In short, in view of the results obtained, this analysis also suggests that 12 components should be studied, which confirms the same number of components as the PCA analysis.

3.3. Analysis with Random Forest and Information Value

To further optimize the number of components, a third verification (Table 3) is performed with random forest, [33] by Gini index and information value by weight of evidence (WOE) [34,35] to ascertain whether it is possible to effectively reduce dimensional space by calculating the importance of variables, based on the data-variables explored.

Based on the outputs, the conclusion coincided with that of the PCA analysis. Variables could be reduced to 11 or 12, as reflected in RF (Gini Index). This method for the selection of the importance of final variables is the most widely used and least restrictive because it is a random process. Each time it is executed, it can show different output variables. In contrast, another more demanding reduction (only five variables) is that carried out with IV (WOE). This method significantly restricts final selection because it involves a measure that determines the predictive power of a certain characteristic. Nevertheless, it should not be applied in cases such as ours, in which the results would suffer from the loss of relevant information contained in the main variables of the dataset and where there is prior knowledge that these data are vital to clinical patient profiles.

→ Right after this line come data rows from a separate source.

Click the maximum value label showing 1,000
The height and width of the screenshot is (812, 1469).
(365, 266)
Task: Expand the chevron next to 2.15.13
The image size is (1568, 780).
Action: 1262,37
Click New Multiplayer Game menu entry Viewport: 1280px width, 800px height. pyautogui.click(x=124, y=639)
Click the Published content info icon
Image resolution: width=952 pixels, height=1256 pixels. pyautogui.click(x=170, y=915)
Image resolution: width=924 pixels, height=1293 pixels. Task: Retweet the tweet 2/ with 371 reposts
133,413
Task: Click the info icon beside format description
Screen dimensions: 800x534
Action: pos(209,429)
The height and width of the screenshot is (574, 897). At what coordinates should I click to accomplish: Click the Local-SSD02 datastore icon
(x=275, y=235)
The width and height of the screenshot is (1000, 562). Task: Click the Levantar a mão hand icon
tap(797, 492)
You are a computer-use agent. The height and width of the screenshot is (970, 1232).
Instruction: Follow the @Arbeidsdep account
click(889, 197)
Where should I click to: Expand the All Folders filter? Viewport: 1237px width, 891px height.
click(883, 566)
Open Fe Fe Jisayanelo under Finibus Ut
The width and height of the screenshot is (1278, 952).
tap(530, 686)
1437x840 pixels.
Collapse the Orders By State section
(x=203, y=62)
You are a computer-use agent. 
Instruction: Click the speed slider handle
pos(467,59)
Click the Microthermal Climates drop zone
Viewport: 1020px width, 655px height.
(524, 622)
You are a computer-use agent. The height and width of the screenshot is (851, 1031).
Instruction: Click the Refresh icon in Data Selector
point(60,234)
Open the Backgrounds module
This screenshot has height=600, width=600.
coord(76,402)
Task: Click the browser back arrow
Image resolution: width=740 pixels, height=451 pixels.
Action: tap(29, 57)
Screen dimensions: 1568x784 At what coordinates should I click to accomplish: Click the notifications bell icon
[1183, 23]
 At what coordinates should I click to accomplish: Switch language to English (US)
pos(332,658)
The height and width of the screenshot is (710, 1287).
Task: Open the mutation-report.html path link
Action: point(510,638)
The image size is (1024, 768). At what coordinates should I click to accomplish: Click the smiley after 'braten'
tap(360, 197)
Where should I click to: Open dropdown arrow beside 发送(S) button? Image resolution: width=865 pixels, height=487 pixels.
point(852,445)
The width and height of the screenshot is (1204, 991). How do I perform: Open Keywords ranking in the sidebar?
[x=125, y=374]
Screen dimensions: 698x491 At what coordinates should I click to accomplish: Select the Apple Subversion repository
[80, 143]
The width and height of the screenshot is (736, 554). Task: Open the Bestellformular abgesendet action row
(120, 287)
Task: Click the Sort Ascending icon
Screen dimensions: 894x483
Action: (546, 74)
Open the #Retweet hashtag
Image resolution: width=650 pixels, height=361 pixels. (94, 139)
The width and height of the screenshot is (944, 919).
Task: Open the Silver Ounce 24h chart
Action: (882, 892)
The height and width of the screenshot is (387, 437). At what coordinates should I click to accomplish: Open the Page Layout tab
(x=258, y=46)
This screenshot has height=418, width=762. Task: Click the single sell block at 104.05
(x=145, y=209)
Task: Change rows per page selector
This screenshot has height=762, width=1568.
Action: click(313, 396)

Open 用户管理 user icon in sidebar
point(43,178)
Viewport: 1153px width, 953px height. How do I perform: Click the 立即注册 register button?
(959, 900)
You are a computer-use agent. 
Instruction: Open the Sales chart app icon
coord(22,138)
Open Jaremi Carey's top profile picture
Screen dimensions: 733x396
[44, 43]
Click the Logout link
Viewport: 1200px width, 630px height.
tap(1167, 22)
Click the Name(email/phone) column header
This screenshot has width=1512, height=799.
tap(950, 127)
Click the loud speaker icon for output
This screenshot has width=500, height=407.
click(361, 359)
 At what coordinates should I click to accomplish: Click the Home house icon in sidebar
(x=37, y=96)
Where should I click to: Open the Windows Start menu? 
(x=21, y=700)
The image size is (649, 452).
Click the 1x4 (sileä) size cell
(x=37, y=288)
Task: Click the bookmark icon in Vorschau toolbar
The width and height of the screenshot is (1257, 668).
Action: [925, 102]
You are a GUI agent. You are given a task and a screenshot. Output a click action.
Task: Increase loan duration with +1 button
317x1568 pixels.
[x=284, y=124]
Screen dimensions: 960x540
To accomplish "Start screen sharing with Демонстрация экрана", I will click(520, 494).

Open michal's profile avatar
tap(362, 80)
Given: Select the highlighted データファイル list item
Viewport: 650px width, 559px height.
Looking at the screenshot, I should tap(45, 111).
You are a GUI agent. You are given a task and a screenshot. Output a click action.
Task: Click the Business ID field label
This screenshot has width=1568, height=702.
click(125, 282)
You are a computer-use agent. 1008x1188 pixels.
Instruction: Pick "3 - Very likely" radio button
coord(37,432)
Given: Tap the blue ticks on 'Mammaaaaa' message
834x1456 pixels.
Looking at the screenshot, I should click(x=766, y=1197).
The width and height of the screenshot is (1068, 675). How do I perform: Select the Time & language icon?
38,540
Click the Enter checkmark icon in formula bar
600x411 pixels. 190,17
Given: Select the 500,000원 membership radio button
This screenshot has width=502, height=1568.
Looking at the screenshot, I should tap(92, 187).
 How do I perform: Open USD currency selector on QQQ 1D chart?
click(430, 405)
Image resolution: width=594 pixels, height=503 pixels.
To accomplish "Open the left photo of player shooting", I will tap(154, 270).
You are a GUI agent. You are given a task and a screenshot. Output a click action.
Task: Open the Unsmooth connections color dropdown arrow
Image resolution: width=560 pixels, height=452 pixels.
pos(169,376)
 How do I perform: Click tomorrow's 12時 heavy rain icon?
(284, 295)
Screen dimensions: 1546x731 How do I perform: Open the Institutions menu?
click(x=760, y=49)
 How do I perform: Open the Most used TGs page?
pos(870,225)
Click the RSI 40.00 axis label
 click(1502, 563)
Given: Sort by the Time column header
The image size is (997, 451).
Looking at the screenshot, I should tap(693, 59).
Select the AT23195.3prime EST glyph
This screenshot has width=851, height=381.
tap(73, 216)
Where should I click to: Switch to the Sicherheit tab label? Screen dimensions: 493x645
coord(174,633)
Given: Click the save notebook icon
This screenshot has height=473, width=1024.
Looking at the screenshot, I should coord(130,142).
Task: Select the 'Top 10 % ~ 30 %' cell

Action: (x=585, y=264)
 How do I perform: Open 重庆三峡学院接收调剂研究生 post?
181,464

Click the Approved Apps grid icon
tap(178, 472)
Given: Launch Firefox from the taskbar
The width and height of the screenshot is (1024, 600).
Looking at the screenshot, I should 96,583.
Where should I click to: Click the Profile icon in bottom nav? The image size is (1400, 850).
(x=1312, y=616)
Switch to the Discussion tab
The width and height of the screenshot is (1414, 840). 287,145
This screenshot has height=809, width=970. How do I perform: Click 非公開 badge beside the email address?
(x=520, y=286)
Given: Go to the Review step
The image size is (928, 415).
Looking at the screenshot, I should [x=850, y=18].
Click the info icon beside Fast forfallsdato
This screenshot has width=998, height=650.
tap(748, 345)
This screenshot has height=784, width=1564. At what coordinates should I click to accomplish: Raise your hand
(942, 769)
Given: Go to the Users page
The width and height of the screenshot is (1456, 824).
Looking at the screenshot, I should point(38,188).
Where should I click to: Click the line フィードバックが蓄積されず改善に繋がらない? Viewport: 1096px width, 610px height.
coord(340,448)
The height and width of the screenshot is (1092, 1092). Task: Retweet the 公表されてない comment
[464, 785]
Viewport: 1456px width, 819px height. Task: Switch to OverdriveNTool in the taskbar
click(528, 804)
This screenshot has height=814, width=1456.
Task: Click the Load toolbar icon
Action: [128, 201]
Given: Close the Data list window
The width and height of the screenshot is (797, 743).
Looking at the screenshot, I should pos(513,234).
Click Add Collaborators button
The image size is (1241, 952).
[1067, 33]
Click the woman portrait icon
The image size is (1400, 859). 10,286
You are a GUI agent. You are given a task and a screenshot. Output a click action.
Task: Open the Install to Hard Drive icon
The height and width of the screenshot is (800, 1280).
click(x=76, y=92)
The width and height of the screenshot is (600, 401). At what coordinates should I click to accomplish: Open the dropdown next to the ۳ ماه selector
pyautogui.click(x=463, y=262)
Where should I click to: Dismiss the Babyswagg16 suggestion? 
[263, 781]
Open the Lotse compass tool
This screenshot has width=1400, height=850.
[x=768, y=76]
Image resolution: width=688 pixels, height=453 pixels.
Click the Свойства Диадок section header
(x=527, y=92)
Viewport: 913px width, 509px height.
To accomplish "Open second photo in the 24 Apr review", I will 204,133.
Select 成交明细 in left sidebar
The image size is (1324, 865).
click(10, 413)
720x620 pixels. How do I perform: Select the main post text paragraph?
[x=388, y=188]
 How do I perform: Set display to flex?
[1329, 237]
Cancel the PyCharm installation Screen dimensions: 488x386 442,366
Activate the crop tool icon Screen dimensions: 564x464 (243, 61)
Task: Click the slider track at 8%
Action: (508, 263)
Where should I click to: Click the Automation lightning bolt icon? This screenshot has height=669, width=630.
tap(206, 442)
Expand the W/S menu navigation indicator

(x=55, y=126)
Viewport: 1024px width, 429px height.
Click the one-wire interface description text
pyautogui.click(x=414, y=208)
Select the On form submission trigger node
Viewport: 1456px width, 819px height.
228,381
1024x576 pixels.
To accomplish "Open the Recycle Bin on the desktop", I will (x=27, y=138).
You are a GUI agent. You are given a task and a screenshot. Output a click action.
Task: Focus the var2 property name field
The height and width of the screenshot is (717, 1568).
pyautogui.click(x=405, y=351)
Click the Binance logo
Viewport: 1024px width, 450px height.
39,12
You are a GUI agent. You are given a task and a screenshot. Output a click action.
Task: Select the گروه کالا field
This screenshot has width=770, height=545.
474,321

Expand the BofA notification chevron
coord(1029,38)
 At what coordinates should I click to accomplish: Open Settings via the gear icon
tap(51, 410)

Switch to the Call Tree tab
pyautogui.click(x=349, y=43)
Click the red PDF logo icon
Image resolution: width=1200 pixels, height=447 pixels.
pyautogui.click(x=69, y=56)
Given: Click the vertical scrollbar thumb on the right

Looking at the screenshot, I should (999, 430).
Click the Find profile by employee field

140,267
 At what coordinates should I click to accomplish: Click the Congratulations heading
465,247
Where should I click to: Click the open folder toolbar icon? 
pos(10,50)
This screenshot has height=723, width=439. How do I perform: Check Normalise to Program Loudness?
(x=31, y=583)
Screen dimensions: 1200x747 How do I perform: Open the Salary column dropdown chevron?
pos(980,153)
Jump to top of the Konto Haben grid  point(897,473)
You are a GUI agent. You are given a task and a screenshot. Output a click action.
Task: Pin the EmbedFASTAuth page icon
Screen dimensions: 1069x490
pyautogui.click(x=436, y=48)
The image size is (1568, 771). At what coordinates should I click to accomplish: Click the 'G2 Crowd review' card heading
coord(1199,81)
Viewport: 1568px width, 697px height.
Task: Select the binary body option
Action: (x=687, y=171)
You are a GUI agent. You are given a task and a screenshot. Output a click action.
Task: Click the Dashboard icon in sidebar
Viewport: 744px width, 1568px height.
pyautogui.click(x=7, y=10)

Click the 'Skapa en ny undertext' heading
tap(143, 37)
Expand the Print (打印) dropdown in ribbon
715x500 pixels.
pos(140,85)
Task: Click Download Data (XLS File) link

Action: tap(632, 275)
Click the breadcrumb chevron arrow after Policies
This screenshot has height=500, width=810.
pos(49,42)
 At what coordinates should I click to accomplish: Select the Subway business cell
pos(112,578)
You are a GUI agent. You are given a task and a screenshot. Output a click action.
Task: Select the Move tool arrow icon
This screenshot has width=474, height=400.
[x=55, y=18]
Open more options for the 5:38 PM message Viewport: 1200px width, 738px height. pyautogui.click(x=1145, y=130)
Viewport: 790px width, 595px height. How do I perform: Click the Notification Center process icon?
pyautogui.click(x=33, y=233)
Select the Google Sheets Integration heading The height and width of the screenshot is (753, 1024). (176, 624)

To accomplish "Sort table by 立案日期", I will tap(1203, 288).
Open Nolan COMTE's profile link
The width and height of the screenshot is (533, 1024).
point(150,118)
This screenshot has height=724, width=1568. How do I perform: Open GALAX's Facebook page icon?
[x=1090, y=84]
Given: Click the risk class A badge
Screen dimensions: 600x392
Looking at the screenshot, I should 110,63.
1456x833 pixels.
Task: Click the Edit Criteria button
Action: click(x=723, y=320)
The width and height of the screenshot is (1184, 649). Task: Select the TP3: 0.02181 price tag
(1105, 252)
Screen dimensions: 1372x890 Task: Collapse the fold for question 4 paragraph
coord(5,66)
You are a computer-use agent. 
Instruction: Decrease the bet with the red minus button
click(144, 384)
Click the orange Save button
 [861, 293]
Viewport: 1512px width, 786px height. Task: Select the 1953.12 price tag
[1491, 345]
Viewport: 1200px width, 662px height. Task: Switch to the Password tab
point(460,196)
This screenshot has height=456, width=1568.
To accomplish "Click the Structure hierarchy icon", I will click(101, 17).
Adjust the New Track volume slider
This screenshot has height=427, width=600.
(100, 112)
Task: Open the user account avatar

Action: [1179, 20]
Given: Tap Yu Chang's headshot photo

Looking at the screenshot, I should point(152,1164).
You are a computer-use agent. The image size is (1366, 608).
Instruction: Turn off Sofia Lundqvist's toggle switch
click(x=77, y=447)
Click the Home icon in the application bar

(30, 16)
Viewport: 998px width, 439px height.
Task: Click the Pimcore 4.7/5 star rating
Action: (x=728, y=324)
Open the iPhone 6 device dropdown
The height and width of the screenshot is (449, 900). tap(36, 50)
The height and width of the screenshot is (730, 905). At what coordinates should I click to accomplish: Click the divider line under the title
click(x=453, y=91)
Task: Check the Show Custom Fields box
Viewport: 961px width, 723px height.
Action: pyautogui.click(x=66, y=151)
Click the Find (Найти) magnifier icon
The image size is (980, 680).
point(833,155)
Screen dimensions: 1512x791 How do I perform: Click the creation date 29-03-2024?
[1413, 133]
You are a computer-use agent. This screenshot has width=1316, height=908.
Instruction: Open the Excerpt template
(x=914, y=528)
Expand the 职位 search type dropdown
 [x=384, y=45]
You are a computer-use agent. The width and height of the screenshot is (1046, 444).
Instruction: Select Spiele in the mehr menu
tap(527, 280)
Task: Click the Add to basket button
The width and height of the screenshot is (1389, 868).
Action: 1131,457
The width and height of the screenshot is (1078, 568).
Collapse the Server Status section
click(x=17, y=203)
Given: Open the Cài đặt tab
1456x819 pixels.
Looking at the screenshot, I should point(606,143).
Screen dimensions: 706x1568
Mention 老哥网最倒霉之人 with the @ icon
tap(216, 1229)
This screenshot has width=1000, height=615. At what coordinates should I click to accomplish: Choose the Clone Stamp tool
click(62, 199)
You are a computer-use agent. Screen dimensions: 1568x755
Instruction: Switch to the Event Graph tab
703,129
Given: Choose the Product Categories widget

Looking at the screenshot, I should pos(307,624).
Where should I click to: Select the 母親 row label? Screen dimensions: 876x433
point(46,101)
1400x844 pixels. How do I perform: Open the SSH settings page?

In this sense, the best solution is provided by the PCA analysis with 12 principal components. Figure 5 shows a detailed visualization of the results described by the 1:2 plane on the two most relevant axes. As previously mentioned, these are the axes that can provide the most significant data in the specification of patient profile groups and which can be extended to other more specific classification methods for pattern grouping.

Given these results, Dimension 1 shows individuals characterized by a strongly positive coordinate on the axis (to the right of the graph) versus a negative one (to the left of the graph):

Group 1 shows high values for the following variables ordered from strongest to weakest: CCVSDM, EXACER_90DAYS, ReADM_EXACER, ADM, VD, CHF, PVD, MI, DEATH_90DAYS, and CVD; and low values for these other variables: SEX, FVCP, DBP, TEMP, HR, and SMOKING_HABIT.
Group 2 has high values for the following variables: VD, CCVSDM, PVD, MI, CHF, CVD, AGE, DM, NEPH and FEVFVC; in contrast, low values for these others: EXACER_90DAYS, ReADM_EXACER, ADM, SPIROMETRY_PA, EXITUS, SMOKING_HABIT, HR, DBP, DEATH_90DAYS, and SBP.
Group 3 shows high values for the following variables listed by strength: DBP, SMOKING_HABIT, FVCP, SEX, SPIROMETRY_PA, HR, EXITUS, SBP, and TEMP. It shows low values for these others listed by weakness: EXACER_90DAYS, ReADM_EXACER, ADM, CCVSDM, VD, CHF, PVD, AGE, ME, and DM.
Group 4 shows high values for the following variables: EXACER_90DAYS, ReADM_EXACER, ADM, HR, VS, SPIROMETRY_PA, DEATH_90DAYS, EXITUS, ST, and DUR_ADM; and low values in these others: CCVSDM, VD, CHF, PVD, MI, CVD, FEV1P, NEPH, FEVFVC, and DM.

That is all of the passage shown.